A groundbreaking training pack involved more than 200 street children as researchers, supporting their input into a UN consultation and participation in the 2016 Street Child Games.


  • The researchers developed a Knowledge Exchange Training Pack on involving street children in research and policy dialogue. It was used to support 203 African street children and youth in providing testimonies for the Africa Consultation Report submitted to the UN Committee on the Rights of the Child.
  • The report will inform the UN General Comment on Children in Street Situations, due for publication in 2017, which is expected to have global reach in upholding the rights of children and youth in street situations.
  • The training pack was used to support youth participation in the Street Child Games in Rio de Janeiro in March 2016 – uniting up to 100 former street children from 18 countries to take part in Olympic-themed sports, a festival of arts and the Street Child Congress.
  • Several hundred more street-connected young people from 25 organisations across 18 countries also benefited from the resources, participating in knowledge exchange activities alongside the participants travelling to the Street Child Games.
  • The project team established an effective partnership with StreetInvest, a UK-based charity for street children and youth, and also established a network of community-based organisations across nine African countries.

"I have lived on the streets all my life. I was born on the streets and have grown up on the streets to this age, I have survived... People came up to me and said that they have changed the way they thought about street children in a positive way, so I think they will do something." (Jonathan, Accra)

Street children, Port Harcourt, Nigeria. (Photo: Robin Hammond, StreetInvest)
Street children, Port Harcourt, Nigeria. (Photo: Robin Hammond, StreetInvest)

About the research

Street children are one of the most visible signs of poverty and marginalised communities, but lack representation in policymaking, or society in general. However, taking street children's input into consideration makes it much more likely that policies address key issues and are effective. The research project Growing up on the Streets enabled street children and youth to participate as researchers and gather data on the daily experiences of urban life.

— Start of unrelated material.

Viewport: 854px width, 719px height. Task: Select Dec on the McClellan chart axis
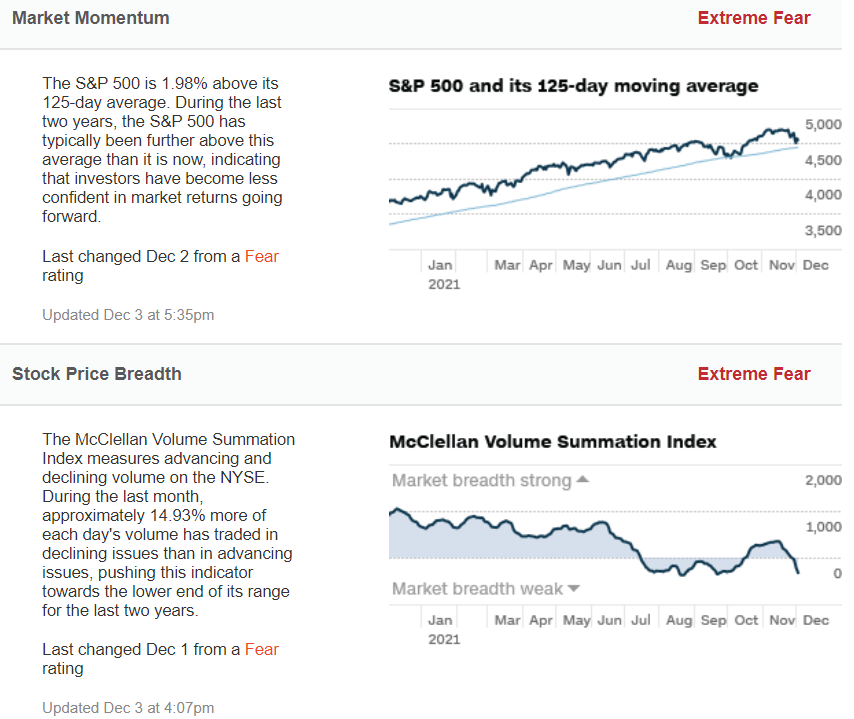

Since 2012 Growing up on the Streets has worked with 545 street children and youth, aged 14-20 years old, in the cities of Accra (Ghana), Harare (Zimbabwe) and Bukavu (DR Congo), gathering data on the changing conditions and decisions of street children and youth as they grow up. The project supported them to become researchers on their own lives; they were trained in basic ethnographic methods to work within their social networks and collect observations on the experience of living on the street.

The participants identified 10 important 'capabilities' or aspects of life – such as receiving support from friends, having shelter and enough food, getting an income or being resilient – as a framework for the observations and discussions. The research builds our understanding of lives in extreme poverty, informing the policy of governments and international agencies through the voices of young people themselves.